The airPLS algorithm was applied to remove background signals from the Raman spectra17, followed by the implementation of the Smoothing algorithm for noise elimination18. In the Smoothing algorithm, a window length of 5 and a polynomial order of 2 were utilized. Before normalization, to eliminate noise in the spectrum, we employed Fourier transformation for low-frequency filtering to remove the low-frequency components.

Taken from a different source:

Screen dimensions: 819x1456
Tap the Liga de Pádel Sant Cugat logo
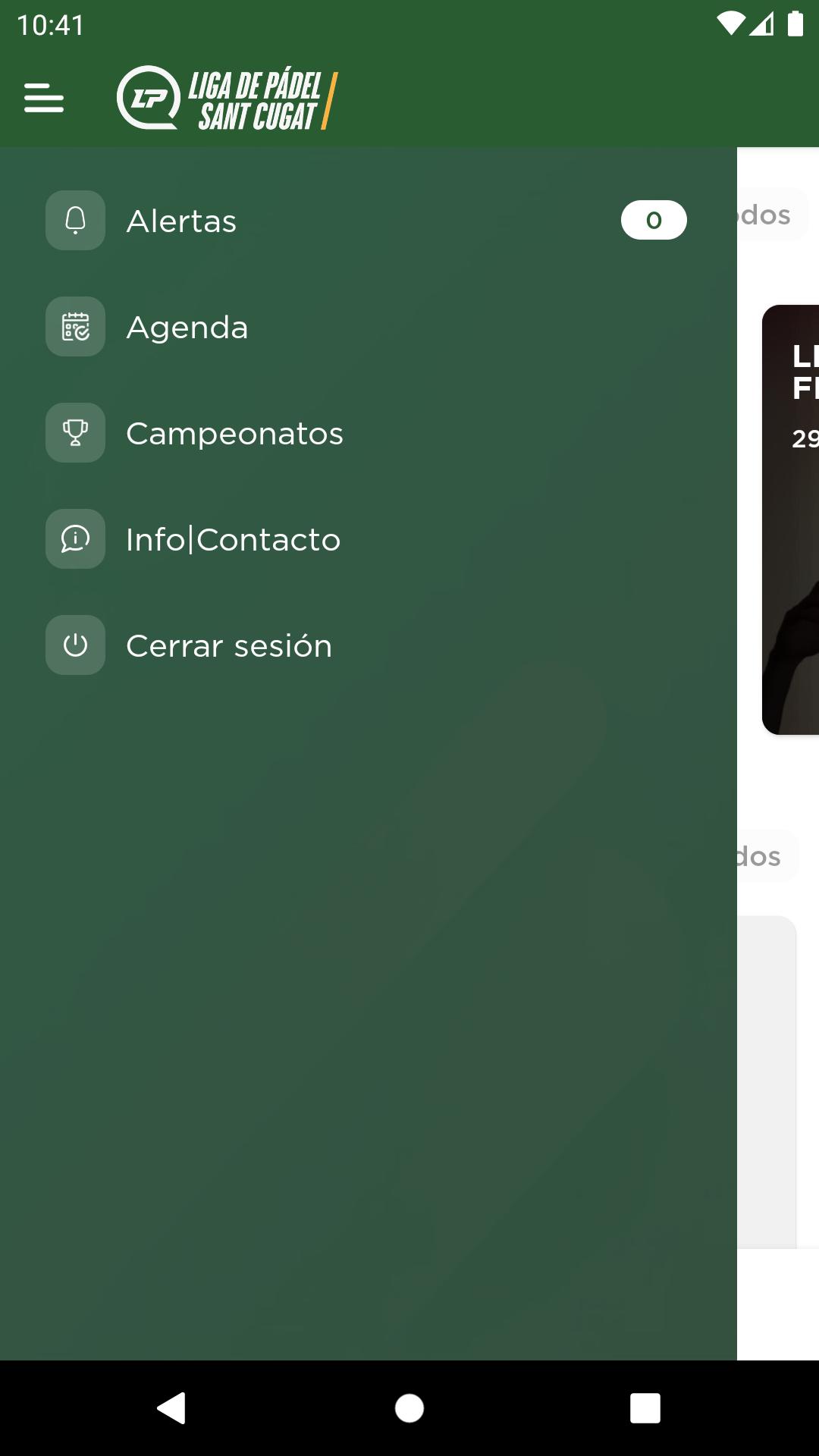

The train_test_split() method from the sklearn standard library was employed to partition the preprocessed Raman spectroscopy data into a training set and a testing set, with a ratio of 7:3. The training set consisted of 40 spectral data, while the testing set comprised 19 spectral data. Five-fold cross-validation was performed on the classification model, and the testing set results were used as the final evaluation metrics.

Model evaluation metrics

This study comprehensively assessed the performance of each model in the celiac disease classification diagnosis task using four parameters: accuracy, specificity, sensitivity, and precision. Accuracy represents the percentage of correctly predicted samples out of the total sample count, and the accuracy formula is as follows:

$$\begin{array}{*{20}c} {{\text{Accuracy}} = \left( {TP + TN} \right)/\left( {TP + TN + FP + FN} \right)} \\ \end{array}$$
(1)

where TP represents the count of samples correctly classified as positive in the positive sample class. TN represents the count of samples correctly classified as negative in the negative sample class. FP represents the count of samples incorrectly classified as positive in the negative sample class. FN represents the count of samples incorrectly classified as negative in the positive sample class. The formula for specificity is as follows:

$$\begin{array}{*{20}c} {{\text{Specificity}} = TN/\left( {TN + FN} \right) } \\ \end{array}$$
(2)

The formula for sensitivity is as follows:

$$\begin{array}{*{20}c} {{\text{Sensitivity}} = TP/\left( {TP + FN} \right) } \\ \end{array}$$
(3)

The precision formula is as follows:

$$\begin{array}{*{20}c} {{\text{Precision}} = {\text{TP/}}\left( {{\text{TP}} + {\text{FP}}} \right)} \\ \end{array}$$
(4)

AUC (Area Under the Curve) is a commonly used metric for assessing the performance of binary classification models. The AUC value represents the area between the True Positive Rate (also known as sensitivity or recall) and the False Positive Rate at different thresholds. It measures the model's ability to correctly distinguish between positive and negative instances at various classification thresholds. The typical AUC curve is the Receiver Operating Characteristic (ROC) curve, which plots the True Positive Rate against the False Positive Rate, illustrating the model's performance across different classification thresholds. A higher AUC value, closer to 1, indicates better classification performance, while a value close to 0.5 suggests that the model's performance is similar to random guessing. The basic structure of the confusion matrix is shown in Table 1.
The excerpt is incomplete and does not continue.